Re: Quorum commit for multiple synchronous replication.

From: Michael Paquier <michael(dot)paquier(at)gmail(dot)com>
To: Masahiko Sawada <sawada(dot)mshk(at)gmail(dot)com>
Cc: Robert Haas <robertmhaas(at)gmail(dot)com>, Petr Jelinek <petr(at)2ndquadrant(dot)com>, Vik Fearing <vik(at)2ndquadrant(dot)fr>, Simon Riggs <simon(at)2ndquadrant(dot)com>, Josh Berkus <josh(at)agliodbs(dot)com>, Fujii Masao <masao(dot)fujii(at)gmail(dot)com>, PostgreSQL-development <pgsql-hackers(at)postgresql(dot)org>
Subject: Re: Quorum commit for multiple synchronous replication.
Date: 2016-11-08 13:12:56
Message-ID: CAB7nPqR8NTwzMx6H1sUy=Hp9ErgQZzB4W6Lhk125DnzNL_ZqMg@mail.gmail.com
Views: Raw Message | Whole Thread | Download mbox | Resend email
Thread:
Lists: pgsql-hackers

On Tue, Nov 8, 2016 at 12:25 AM, Masahiko Sawada <sawada(dot)mshk(at)gmail(dot)com> wrote:
> On Tue, Oct 25, 2016 at 10:35 PM, Michael Paquier
> <michael(dot)paquier(at)gmail(dot)com> wrote:
>> + if (SyncRepConfig->sync_method == SYNC_REP_PRIORITY)
>> + return SyncRepGetSyncStandbysPriority(am_sync);
>> + else /* SYNC_REP_QUORUM */
>> + return SyncRepGetSyncStandbysQuorum(am_sync);
>> Both routines share the same logic to detect if a WAL sender can be
>> selected as a candidate for sync evaluation or not, still per the
>> selection they do I agree that it is better to keep them as separate.
>>
>> + /* In quroum method, all sync standby priorities are always 1 */
>> + if (found && SyncRepConfig->sync_method == SYNC_REP_QUORUM)
>> + priority = 1;
>> Honestly I don't understand why you are enforcing that. Priority can
>> be important for users willing to switch from ANY to FIRST to have a
>> look immediately at what are the standbys that would become sync or
>> potential.
>
> I thought that since all standbys appearing in s_s_names list are
> treated equally in quorum method, these standbys should have same
> priority.
> If these standby have different sync_priority, it looks like that
> master server replicates to standby server based on priority.

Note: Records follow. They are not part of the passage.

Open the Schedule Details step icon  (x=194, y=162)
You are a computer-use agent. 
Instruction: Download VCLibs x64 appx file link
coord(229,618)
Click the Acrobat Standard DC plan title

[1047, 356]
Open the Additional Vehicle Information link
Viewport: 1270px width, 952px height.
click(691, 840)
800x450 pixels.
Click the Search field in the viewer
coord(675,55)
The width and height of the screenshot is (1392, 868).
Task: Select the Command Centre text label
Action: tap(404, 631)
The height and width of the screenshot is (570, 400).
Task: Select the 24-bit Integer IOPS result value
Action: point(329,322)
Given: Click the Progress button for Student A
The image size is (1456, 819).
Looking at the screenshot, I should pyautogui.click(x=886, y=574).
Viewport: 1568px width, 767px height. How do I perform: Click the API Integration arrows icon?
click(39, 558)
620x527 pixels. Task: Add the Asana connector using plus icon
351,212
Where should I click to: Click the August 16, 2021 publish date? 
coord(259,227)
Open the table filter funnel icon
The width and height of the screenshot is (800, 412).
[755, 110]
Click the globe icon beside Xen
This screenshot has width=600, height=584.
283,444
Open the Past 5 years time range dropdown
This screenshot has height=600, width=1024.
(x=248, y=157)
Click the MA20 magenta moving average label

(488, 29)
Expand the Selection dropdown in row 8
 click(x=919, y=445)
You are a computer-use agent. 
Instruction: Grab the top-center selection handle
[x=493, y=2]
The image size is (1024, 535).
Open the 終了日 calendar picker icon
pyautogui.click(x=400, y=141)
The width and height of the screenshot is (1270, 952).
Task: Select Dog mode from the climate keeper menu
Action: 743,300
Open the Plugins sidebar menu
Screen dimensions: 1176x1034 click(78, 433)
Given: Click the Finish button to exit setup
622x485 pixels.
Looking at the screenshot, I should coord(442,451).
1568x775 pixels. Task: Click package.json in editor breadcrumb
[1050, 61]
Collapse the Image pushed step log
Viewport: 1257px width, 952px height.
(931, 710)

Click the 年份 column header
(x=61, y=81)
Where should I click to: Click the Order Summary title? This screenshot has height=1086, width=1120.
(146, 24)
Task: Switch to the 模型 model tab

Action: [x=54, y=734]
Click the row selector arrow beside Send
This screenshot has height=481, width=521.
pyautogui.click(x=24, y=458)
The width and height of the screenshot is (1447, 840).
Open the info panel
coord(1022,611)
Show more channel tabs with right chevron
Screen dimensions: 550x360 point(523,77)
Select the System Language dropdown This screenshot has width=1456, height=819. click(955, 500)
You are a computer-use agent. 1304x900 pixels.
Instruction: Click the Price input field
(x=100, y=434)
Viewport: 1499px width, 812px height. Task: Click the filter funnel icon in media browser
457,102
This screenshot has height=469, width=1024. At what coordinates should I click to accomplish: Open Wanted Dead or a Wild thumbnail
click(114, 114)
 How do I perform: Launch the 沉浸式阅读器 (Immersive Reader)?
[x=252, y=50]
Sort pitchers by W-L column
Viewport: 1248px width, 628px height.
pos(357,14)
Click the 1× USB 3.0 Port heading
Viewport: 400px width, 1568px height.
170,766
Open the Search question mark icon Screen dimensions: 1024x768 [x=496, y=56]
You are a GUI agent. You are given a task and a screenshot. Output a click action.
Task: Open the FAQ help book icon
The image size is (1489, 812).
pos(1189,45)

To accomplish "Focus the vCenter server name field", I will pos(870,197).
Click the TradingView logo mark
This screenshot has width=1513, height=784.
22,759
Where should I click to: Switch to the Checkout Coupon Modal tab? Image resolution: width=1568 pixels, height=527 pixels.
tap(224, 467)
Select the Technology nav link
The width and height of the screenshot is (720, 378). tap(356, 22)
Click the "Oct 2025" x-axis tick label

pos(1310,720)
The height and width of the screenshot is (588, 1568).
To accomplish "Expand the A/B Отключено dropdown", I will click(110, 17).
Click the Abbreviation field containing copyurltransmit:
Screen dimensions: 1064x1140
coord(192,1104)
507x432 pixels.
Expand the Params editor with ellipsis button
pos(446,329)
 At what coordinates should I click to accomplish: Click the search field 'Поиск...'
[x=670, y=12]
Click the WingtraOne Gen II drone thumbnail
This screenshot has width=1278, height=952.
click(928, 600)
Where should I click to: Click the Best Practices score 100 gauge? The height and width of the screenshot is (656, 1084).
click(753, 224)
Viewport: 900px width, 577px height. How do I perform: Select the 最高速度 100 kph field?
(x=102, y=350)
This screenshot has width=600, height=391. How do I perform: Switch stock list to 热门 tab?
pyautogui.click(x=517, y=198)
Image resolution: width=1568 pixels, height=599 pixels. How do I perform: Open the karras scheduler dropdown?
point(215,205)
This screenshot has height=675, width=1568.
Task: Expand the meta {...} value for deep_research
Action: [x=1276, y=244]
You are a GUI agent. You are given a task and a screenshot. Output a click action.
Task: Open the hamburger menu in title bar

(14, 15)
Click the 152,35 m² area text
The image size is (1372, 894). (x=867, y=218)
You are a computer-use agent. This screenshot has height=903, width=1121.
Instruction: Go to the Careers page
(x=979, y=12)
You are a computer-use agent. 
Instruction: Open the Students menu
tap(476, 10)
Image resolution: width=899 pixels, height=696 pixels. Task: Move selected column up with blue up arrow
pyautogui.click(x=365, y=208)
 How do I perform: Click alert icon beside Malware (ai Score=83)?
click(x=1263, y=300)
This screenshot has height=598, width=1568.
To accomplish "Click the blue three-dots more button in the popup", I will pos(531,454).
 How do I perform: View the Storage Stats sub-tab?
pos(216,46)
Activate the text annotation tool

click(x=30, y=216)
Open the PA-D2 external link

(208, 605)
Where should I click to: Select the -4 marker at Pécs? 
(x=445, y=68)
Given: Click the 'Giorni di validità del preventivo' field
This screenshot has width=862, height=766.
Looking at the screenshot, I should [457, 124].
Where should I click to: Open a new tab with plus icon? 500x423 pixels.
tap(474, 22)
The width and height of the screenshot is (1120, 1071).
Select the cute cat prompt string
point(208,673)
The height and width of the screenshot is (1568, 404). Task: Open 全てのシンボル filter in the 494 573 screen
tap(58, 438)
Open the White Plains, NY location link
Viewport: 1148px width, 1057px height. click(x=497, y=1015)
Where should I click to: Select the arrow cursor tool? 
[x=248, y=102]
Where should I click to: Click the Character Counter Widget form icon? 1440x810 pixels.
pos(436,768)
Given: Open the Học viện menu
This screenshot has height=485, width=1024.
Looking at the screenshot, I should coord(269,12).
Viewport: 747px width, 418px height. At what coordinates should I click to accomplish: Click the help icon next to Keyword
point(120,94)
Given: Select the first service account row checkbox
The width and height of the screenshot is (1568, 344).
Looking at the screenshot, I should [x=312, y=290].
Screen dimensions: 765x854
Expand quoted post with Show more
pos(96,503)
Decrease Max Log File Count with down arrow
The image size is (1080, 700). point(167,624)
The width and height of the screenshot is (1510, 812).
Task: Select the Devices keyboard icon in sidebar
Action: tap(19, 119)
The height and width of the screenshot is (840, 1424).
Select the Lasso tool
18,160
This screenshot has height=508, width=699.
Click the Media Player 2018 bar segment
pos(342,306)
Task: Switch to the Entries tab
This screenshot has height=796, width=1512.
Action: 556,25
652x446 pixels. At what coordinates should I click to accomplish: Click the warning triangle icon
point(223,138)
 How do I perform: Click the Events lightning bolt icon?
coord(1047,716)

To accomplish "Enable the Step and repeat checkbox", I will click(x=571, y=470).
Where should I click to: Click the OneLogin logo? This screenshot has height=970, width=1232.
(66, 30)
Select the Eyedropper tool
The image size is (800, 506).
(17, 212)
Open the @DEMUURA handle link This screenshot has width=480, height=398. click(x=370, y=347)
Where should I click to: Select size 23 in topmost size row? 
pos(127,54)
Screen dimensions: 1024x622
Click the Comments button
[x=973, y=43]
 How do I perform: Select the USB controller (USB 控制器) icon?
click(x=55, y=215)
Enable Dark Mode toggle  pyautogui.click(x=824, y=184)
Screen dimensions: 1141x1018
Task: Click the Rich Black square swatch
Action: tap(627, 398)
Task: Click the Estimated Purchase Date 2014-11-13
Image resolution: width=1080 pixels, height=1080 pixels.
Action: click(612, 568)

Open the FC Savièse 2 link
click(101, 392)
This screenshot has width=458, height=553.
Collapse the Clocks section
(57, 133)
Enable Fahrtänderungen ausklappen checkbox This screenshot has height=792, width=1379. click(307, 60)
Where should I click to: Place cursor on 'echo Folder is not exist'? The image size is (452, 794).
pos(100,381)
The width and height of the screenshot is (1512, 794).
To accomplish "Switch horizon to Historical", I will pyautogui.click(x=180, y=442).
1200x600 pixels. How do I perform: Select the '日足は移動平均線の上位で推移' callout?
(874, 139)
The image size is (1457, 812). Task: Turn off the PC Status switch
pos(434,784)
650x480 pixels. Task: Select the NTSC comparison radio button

No actually, because we know that they are a quorum set, and that they
work in the same set. The concept of priorities has no real meaning
for quorum as there is no ordering of the elements. Another, perhaps
cleaner idea may be to mark the field as NULL actually.

>> It is not possible to guess from how many standbys this needs to wait
>> for. One idea would be to mark the sync_state not as "quorum", but
>> "quorum-N", or just add a new column to indicate how many in the set
>> need to give a commit confirmation.
>
> As Simon suggested before, we could support another feature that
> allows the client to control the quorum number.
> Considering adding that feature, I thought it's better to have and
> control that information as a GUC parameter.
> Thought?

Similarly that would be a SIGHUP parameter? Why not. Perhaps my worry
is not that much legitimate, users could just look at s_s_names to
guess how many in hte set a commit needs to wait for.

+ <para>
+ <literal>FIRST</> and <literal>ANY</> are case-insensitive word
+ and the standby name having these words are must be double-quoted.
+ </para>
s/word/words/.

+ <literal>FIRST</> and <literal>ANY</> specify the method of
+ that how master server controls the standby servers.
A little bit hard to understand, I would suggest:
FIRST and ANY specify the method used by the master to control the
standby servers.

+ The keyword <literal>FIRST</>, coupled with an integer
+ number N higher-priority standbys and makes transaction commit
+ when their WAL records are received.
This is unclear to me. Here is a correction:
The keyword FIRST, coupled with an integer N, makes transaction commit
wait until WAL records are received fron the N standbys with higher
priority number.

+ <varname>synchronous_standby_names</>. For example, a setting
+ of <literal>ANY 3 (s1, s2, s3, s4)</> makes transaction commits
+ wait until receiving receipts from at least any three standbys
+ of four listed servers <literal>s1</>, <literal>s2</>, <literal>s3</>,
This could just mention WAL records instead of "receipts".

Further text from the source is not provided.